Le vecchie regole, infatti, prevedevano che gli eredi esclusi dalla donazione e lesi dalla medesima nella loro quota di legittima potessero agire (esercitando l’azione di riduzione) anche e direttamente contro i terzi acquirenti, chiedendo la restituzione del bene entro i dieci anni successivi alla morte del donatario.
Cosa cambia con la riforma delle donazioni immobiliari
Adesso le cose cambiano e, anche in tema di donazioni immobiliari, si procede ad acquisti più sicuri. Ma in cosa consiste esattamente la novità? Con la riforma non sarà più possibile far valere i propri diritti sul bene donato che è stato venduto.
Gli eredi legittimari (coniuge, figli e – nei casi previsti- i genitori) che sono stati lesi dalla donazione non perdono la tutela.

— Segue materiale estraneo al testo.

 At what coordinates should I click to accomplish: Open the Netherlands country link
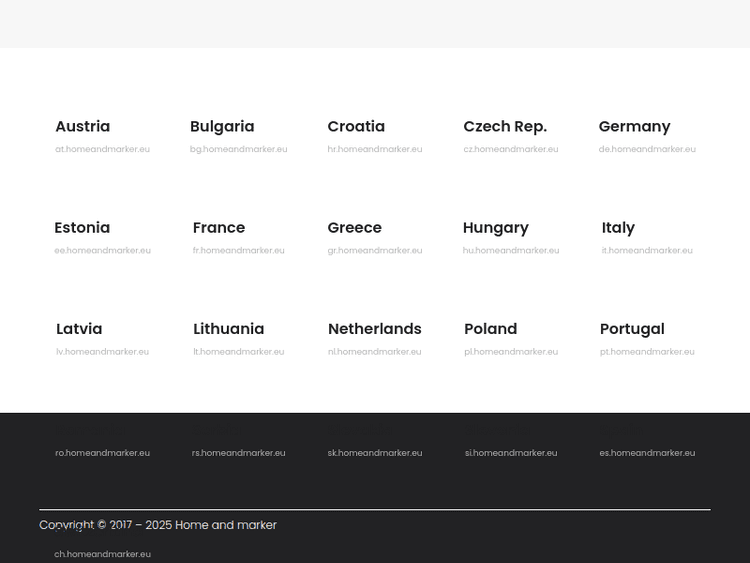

Avranno infatti un diritto di credito nei confronti del donatario, come già avviene in altri Paesi europei.
Le nuove regole si applicheranno subito alle successioni aperte e alle donazioni perfezionate dopo l’entrata in vigore della legge. Per le successioni già aperte resteranno in vigore le vecchie norme solo se l’azione di riduzione (in caso di successione aperta) o l’atto di opposizione (in caso di donazione effettuata) è già stata proposta o comunque viene trascritta entro sei mesi dalla entrata in vigore della norma. Superata questa finestra temporale, il nuovo regime diventerà valido, indistintamente, per tutte le ipotesi.
L’altra novità del Ddl Semplificazioni
Ma la riforma delle donazioni immobiliari non è l’unica importante novità prevista dal Ddl Semplificazioni 2025. Secondo quanto disposto, infatti, per chi eredita una casa o un terreno diventa più facile la trascrizione dell’accettazione tacita nei registri immobiliari, secondo il principio della continuità delle trascrizioni previsto dal nostro ordinamento.